Burying your head in the sand: heading belowground to find future targets of selection in roots
Author: Skelton, Robert Paul
skelrob@berkeley.edu
Institution: Department of Integrative Biology, University of California Berkeley, Berkeley, CA, 94720.
Burying one’s head in the sand is usually synonymous with avoiding an issue, but in this volume of Plant Physiology Colombi et al. (2019) delve belowground to tackle an important topic in the ongoing quest to improve crop productivity. Colombi et al. investigate root traits in wheat (Triticum aestivum) that have the potential to reduce the energetic costs associated with root growth and are under genetic control. Their study is timely considering that much of the focus of trait selection in wheat has been trained upon aboveground traits (e.g., decreased stature; Calderini et al. 1995).
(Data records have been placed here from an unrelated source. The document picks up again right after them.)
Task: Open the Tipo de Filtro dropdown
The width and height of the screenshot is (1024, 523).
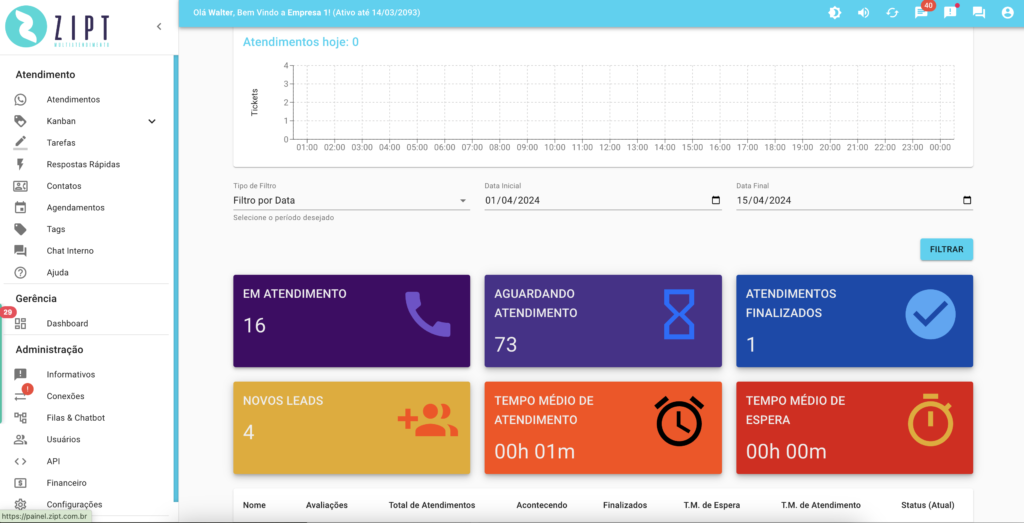Action: click(x=350, y=201)
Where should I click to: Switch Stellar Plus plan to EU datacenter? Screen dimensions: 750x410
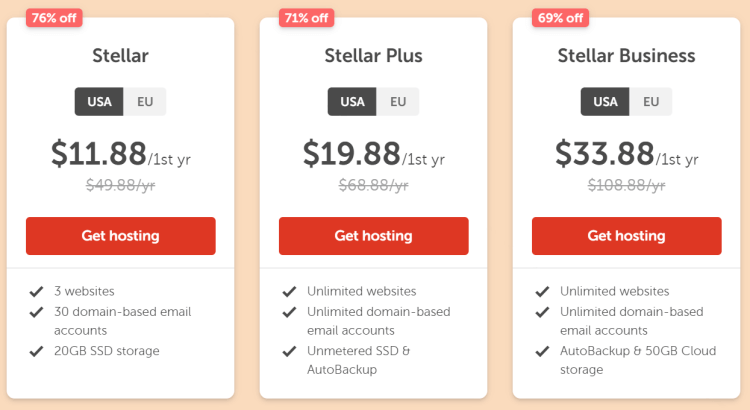(398, 101)
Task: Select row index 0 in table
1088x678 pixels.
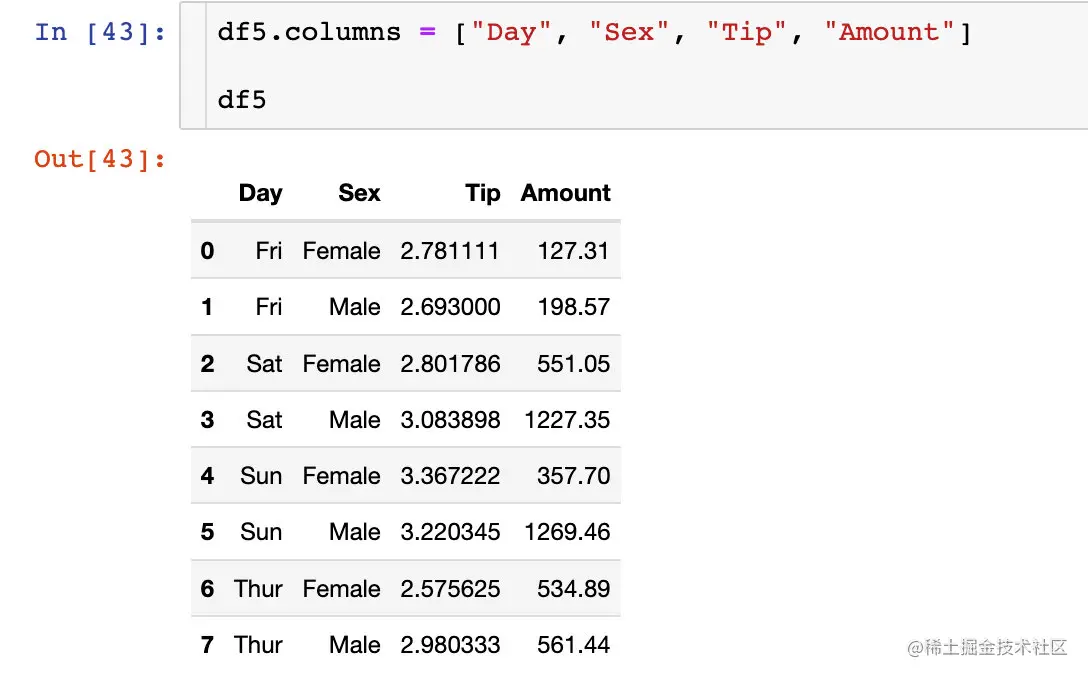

However, to meet the food demands of the twenty-first century, plant scientists must also focus their attention belowground. Future challenges in crop sciences involve optimizing plant growth systems amidst a background of demands of altered substrate and growing conditions. As soils dry out or become compacted under heavy agricultural machinery, root growth rates tend to decrease (Bengough and Mullins 1991; Bengough et al. 2011) and plants are required to invest more carbon belowground. This can have negative impacts on plant growth and output, so identifying the traits that reduce energy costs associated with root elongation is critical.
Identifying the traits that are potential targets of selection is a challenging task. It requires distilling the many traits (e.g. root hair growth rates, root cortical cell thickness, root tip angle; see also Lynch and Wojciechowski 2015 for several other examples) to a handful of those that might be under selection. Furthermore, often the genetic basis and/or hereditability of these traits is not known, and some traits are aggregate traits composed of multiple elemental traits (e.g. root size). Although aggregate traits can provide a way to identify elemental traits and are important in instances where the phenotype is polygenic or where the aggregate trait is under selection, elemental traits are often desirable as they exert a more direct influence on physiology and are under simpler genetic control.
Colombi et al. decided to investigate cortical cell diameter as this influences cell surface-volume ratios and therefore cell energy requirements. The authors grew 16 genotypes of wheat under three levels of soil penetration resistance (low, –0.17 MPa; medium, –0.45 MPa; and high, –0.89 MPa) and recorded heat dissipation of the root cortical cells using isothermal calorimetry. They observed that wheat plants generally produce larger root cortical cells (i.e. greater cell diameters) in response to more resistant soils (Figure 1; compare left to right panels), but that the magnitude of the responses was specific to each genotype. Significantly, although greater energy was required to produce cortical cells in soils with high penetration resistance compared to low penetration resistance soils, the relative energy costs were lower in larger diameter cells compared to smaller diameter cells. Taken together, the results of Colombi et al suggest that root cortical cell diameter is a promising trait to consider when exploring the possibility of breeding annual crops with enhanced subsoil exploration capacity.
The evolution of root systems that enable plants to forage their environment for nutrients and water and anchor themselves tightly in the soil substrate was key in allowing vascular plants to drastically transform the land surface of our planet. To meet future challenges in crop sciences it is essential to gain an improved understanding of the traits that underlie plant performance and tolerance of abiotic stress (including their genetic basis, regulation pathways and physiological impacts) and Colombi et al. (2019) is an excellent example of the type of study that may be required. However, it remains to be seen whether manipulating belowground traits, such as root cortical cell size, can match the tremendous gains in crop yields over the twentieth century driven by manipulation of the aboveground parts of the plant (see Calderini et al. 1995). One remaining question is what impact increased cortical cell size has on other root properties, including root hydraulics and nutrient uptake. Specific traits may deliver benefits under some circumstances but not others and clearly much remains to be learnt about the optimization of roots for resource capture. Yet, at least in this instance we have seen further by sticking our head in the sand.
References
Bengough AG, Mullins CE (1991) Penetrometer resistance, root penetration resistance and root elongation rate in two sandy loam soils. Plant Soil 131: 59–66.
Bengough AG, Mckenzie BM, Hallett PD, Valentine TA (2011) Root elongation, water stress, and mechanical impedance: a review of limiting stresses and beneficial root tip traits. Journal of Experimental Botany 62, 59–68.
Calderini DF, Dreccer MF and Slafer GA (1995) Genetic improvement in wheat yield and associated traits. A re-examination of previous results and the latest trends. Plant Breeding 114, 108—112.
Colombi T, Herrmann AM, Vallenback P, Keller T (2019) Cortical cell diameter is key to energy costs of root growth in wheat. Plant Physiology. This volume.
Lynch JP and Wojciechowski T (2015) Opportunities and challenges in the subsoil: pathways to deeper rooted crops. Journal of Experimental Botany 66, 2199–2210.
Ristova D and Busch W (2014) Natural variation of root traits: from development to nutrient uptake. Plant Physiology 166, 518–527.